CAMPANHA DA FRATERNIDADE 2021: “A UNIDADE FEITA FORA DA VERDADE É UMA UNIDADE FALSA”

por: Luciano Lima

Quero começar este texto citando o catecismo da igreja onde diz que nós, leigos, temos o direito, e até o dever, de manifestar aos pastores sagrados a nossa própria opinião sobre o que afeta o bem da igreja, não esquecendo do respeito aos nossos pastores.

Como leigo, quero aqui, respeitosamente, pedir desculpas antecipadas à Conferência Nacional dos Bispos do Brasil (CNBB) por discordar do documento que foi escrito. Antes de ler o documento, já estranhei nas redes sociais pessoas que defendem o ABORTO LEGAL E IRRESTRITO, feministas de extrema esquerda, militantes de partidos de esquerda e pessoas que nem frequentam a igreja, e que a consideram inclusive um lugar de alienação, defendendo a CAMPANHA DA FRATERNIDADE 2021. Acendeu um sinal de alerta!

A perplexidade se completou quando li que a coordenação da campanha seria feita pela pastora luterana RAOMI BENCKE, uma aguerrida defensora do aborto legal e irrestrito.
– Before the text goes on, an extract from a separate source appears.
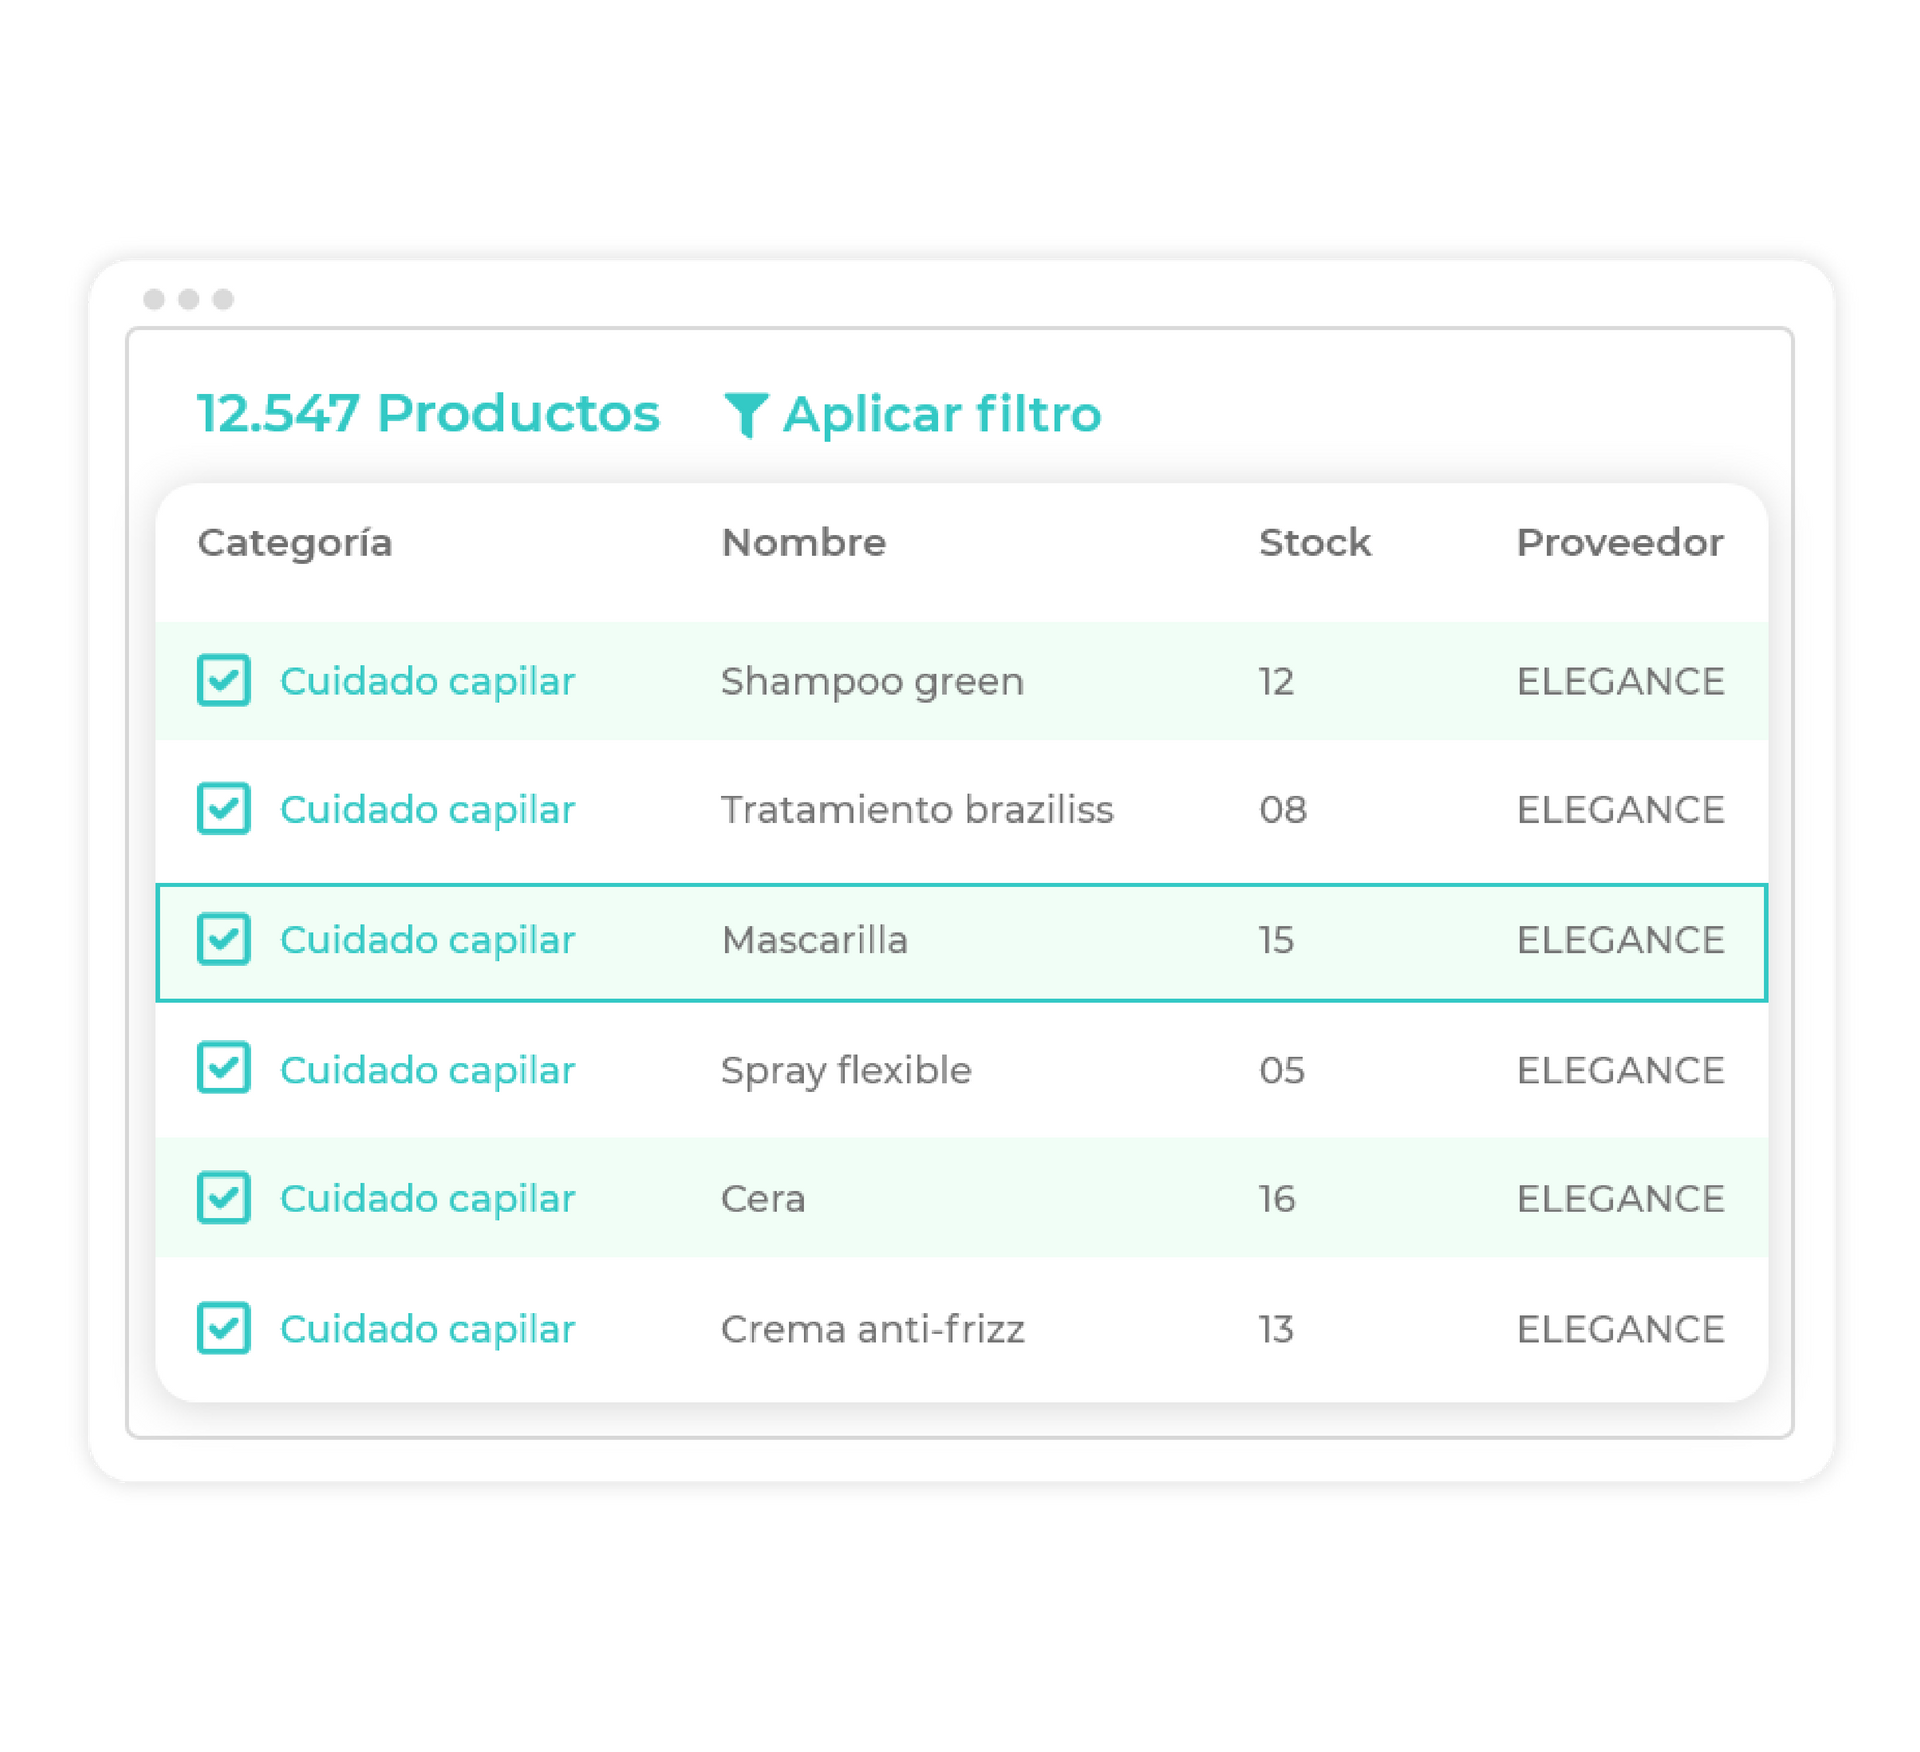
Task: Click the funnel filter icon
Action: click(745, 414)
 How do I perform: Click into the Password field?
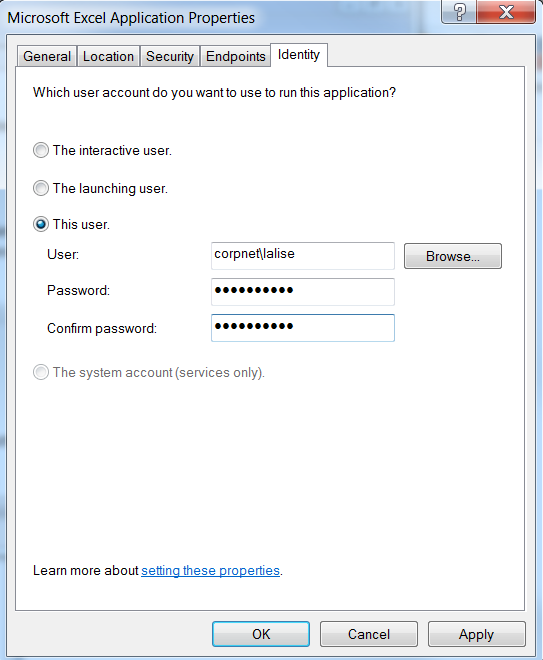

Não entendi!

Vale ressaltar que, como católico, vou continuar defendendo o verdadeiro chamado cristão e as três atitudes estimuladas pela igreja no período da quaresma: ORAÇÃO, PENITÊNCIA E CARIDADE.

Vou fazer minha própria CAMPANHA DA FRATERNIDADE 2021. No dia 28 de março, DOMINGO DE RAMOS, vou escolher duas entidades que apoiam e ajudam “minorias” para fazer um depósito em suas contas. Eu tenho o direito de NÃO apoiar a campanha proposta pela CNBB.

Acredito no verdadeiro pilar e alicerce da Igreja Católica, a Bíblia Sagrada, e a campanha “FRATERNIDADE E DIÁLOGO: COMPROMISSO DE AMOR” é um tema que tem em seu arcabouço a divulgação e a propagação da TEOLOGIA DA LIBERTAÇÃO (puro marxismo), uma teoria que resumidamente diz que “os fins justificam os meios”. Para os eclesiásticos que defendem a TEOLOGIA DA LIBERTAÇÃO, Jesus Cristo foi um ideólogo que pregou o conflito político, social e econômico, ou seja, a luta de classes, e por isso foi morto e crucificado. É UMA MENTIRA!

“Mas não é uma campanha ecumênica?”, vão dizer alguns. Primeiramente, não foi uma campanha totalmente ecumênica. A Assembleia de Deus, por exemplo, uma das mais importantes e numerosas denominações cristãs evangélica não foi ouvida. Segundo, não podemos usar como pano de fundo o ecumenismo da Campanha da Fraternidade e abrir mão das verdades da nossa fé. O papa João Paulo II disse: “A UNIDADE FEITA FORA DA VERDADE É UMA UNIDADE FALSA”.

Encerro dizendo que o respeito deve prevalecer neste debate. Não podemos esquecer que estamos na QUARESMA. A CNBB deve ser sim questionada, mas não desrespeitada. Tenho absoluta certeza que este documento não foi aprovado pelo mais de 500 bispos que fazem parte da instituição. Aliás, alguns já se manifestaram contra o documento.

ATENÇÃO CNBB: é importante que, da próxima vez, se amplie o diálogo antes de soltar uma Campanha da Fraternidade.